Eventually we reached the junction with the Kelley Trail and Oliverian Brook Trail and realized we missed the Cabin Trail junction 0.3 miles back. Retracing our steps, we found the junction (marked with a sign that we missed the first time because it was facing in the opposite direction) and continued our descent – which also included more climbing – on the Cabin Trail. Somewhere on the way down – I forget if it was on the Cabin Trail or the Lawrence Trail – I had enough of the bugs buzzing by my ears and stopped to put on my hat and bug net.

The Cabin Trail also had some steep descents with loose, gravelly surfaces. I mostly focused on not falling on the steep parts and walking as fast as possible over the relatively flat and less rocky parts.

We finished up in about 6 hours and 20 minutes. We took some pretty lengthy breaks on the outlook and ledges without really having significant issues with bugs. On the descent is where the bugs got bad, including a couple of wet drainage crossings where mosquitos were swarming over the water.
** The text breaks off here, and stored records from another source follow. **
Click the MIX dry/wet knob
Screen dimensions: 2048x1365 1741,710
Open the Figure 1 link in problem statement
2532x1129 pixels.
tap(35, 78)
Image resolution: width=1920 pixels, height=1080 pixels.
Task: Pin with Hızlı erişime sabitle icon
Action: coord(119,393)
While I enjoyed the caves and the views from the ledges, this is one I’m not planning to hike again. However, our post-hike stop at The Sandwich Creamery made up for the missed turn, annoying bugs, and nail-biting gravelly descents.

December 22, 2019: Mt. Roberts

I’ve hiked this mountain in the Ossipee Range a number of times in several different seasons, but I enjoy it the most in winter (or at least when there’s snow). The hiking trails are accessed via Ossipee Park Road, and the hiker parking lot is just before the gate near the horse stables on the Castle in the Clouds property. It’s about a 5.5-mile hike including the distance from the parking lot to the start of the trail. Maps are available for purchase from Lakes Region Conservation Trust, at the Castle in the Clouds gift shop, and also through several local businesses.

I was the first car in the hiker parking lot just before 8:00 AM, but I wasn’t the first person on the trail. About halfway up, there was a man coming down from the summit with his three dogs (and I think I may have crossed paths with them on a previous hike, since they seemed familiar). When I finally reached the false summit, another hiker caught up with me. I let him go ahead as I took a short break. We were both at the summit briefly, and I started my descent shortly after he left.

There was a bit more traffic on the way down. I encountered another man on his way up shortly after I left the summit (and he seemed familiar too – I’m pretty sure I’ve seen him on this trail before). Then just below the viewpoint there were two more groups of three people each. Upon reaching the upper edge of the horse field, there were three more people who appeared to be a family, most likely tourists out for a walk since I didn’t notice any backpacks or other hiking equipment.